About this exercise: Every line below should be copied out exactly.

Information given:
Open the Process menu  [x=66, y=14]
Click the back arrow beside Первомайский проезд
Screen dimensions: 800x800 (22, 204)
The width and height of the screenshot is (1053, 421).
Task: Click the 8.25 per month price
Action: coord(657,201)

Answer to this exercise:
Open the Process menu  [x=66, y=14]
Click the back arrow beside Первомайский проезд
Screen dimensions: 800x800 (22, 204)
The width and height of the screenshot is (1053, 421).
Task: Click the 8.25 per month price
Action: coord(657,201)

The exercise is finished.